The first version of Pomona’s oldest and most revered College song, titled "Ghost Dance" (later to be rewritten and renamed “Torchbearers”), was composed in 1896 by Frances Fulkerson and Professor Arthur Bissell, based upon stories brought back by Professor Frank Brackett and a student named David Barrows after watching what they believed to be a war dance by Coahuilla Indians in the San Jacinto Mountains in 1890, and incorporating the loosely transliterated phrase Brackett and Barrows remembered from the Coahuilla song. 

Croquet Madness

The game of croquet became all the rage on the Pomona campus in 1896, but the constant click of the balls on Pomona fields at all hours of the day (and sometimes even at night) led the editor of The Student Life to describe it as “the direst malady with which we have to contend.”

FINANCES

Matching Campaign

To secure a $25,000 gift to the endowment from the estate of Nancy Field, the College had to initiate a campaign to raise $75,000 in less than a year, in the midst of an ongoing financial crisis.
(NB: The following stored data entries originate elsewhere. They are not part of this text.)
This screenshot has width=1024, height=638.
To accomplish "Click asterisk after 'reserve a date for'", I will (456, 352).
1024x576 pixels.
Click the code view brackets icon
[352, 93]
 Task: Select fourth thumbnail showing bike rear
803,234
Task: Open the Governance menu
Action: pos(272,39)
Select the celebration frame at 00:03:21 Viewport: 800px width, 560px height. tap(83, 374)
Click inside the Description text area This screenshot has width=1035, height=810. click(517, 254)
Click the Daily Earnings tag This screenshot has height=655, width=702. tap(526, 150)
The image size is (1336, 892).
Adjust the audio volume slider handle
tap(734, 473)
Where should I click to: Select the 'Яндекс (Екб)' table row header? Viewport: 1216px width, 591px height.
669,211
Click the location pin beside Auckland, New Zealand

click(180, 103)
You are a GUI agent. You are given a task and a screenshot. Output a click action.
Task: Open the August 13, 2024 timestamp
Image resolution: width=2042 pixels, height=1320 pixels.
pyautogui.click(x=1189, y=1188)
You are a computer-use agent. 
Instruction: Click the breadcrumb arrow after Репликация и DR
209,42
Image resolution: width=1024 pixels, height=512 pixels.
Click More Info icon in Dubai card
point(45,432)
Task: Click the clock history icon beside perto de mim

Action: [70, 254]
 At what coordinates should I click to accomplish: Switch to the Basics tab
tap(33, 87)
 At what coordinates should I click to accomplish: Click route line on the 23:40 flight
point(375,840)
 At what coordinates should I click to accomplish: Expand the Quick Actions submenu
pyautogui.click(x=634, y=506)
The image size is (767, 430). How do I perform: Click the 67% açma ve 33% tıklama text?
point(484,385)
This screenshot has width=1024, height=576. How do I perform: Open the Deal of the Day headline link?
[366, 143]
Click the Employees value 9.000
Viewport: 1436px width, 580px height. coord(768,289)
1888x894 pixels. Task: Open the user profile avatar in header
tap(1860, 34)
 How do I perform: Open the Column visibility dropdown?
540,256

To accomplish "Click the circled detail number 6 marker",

The campaign met its goal, with the largest gift coming from President Baldwin’s father, C.H. Baldwin, who gave $25,000. The Student Life greeted news with a front page headline reading: “$100,000, Pomona’s First Endowment Secured.” The article concluded with the words: “Thus the College was put upon a firm foundation, which—please God, may never be shaken.”

ELSEWHERE

The Olympic Games were revived in Athens.

Henri Becquerel discovered radioactivity.

William Jennings Bryan delivered his “Cross of Gold” speech at the Democratic National Convention, which nominated him for president.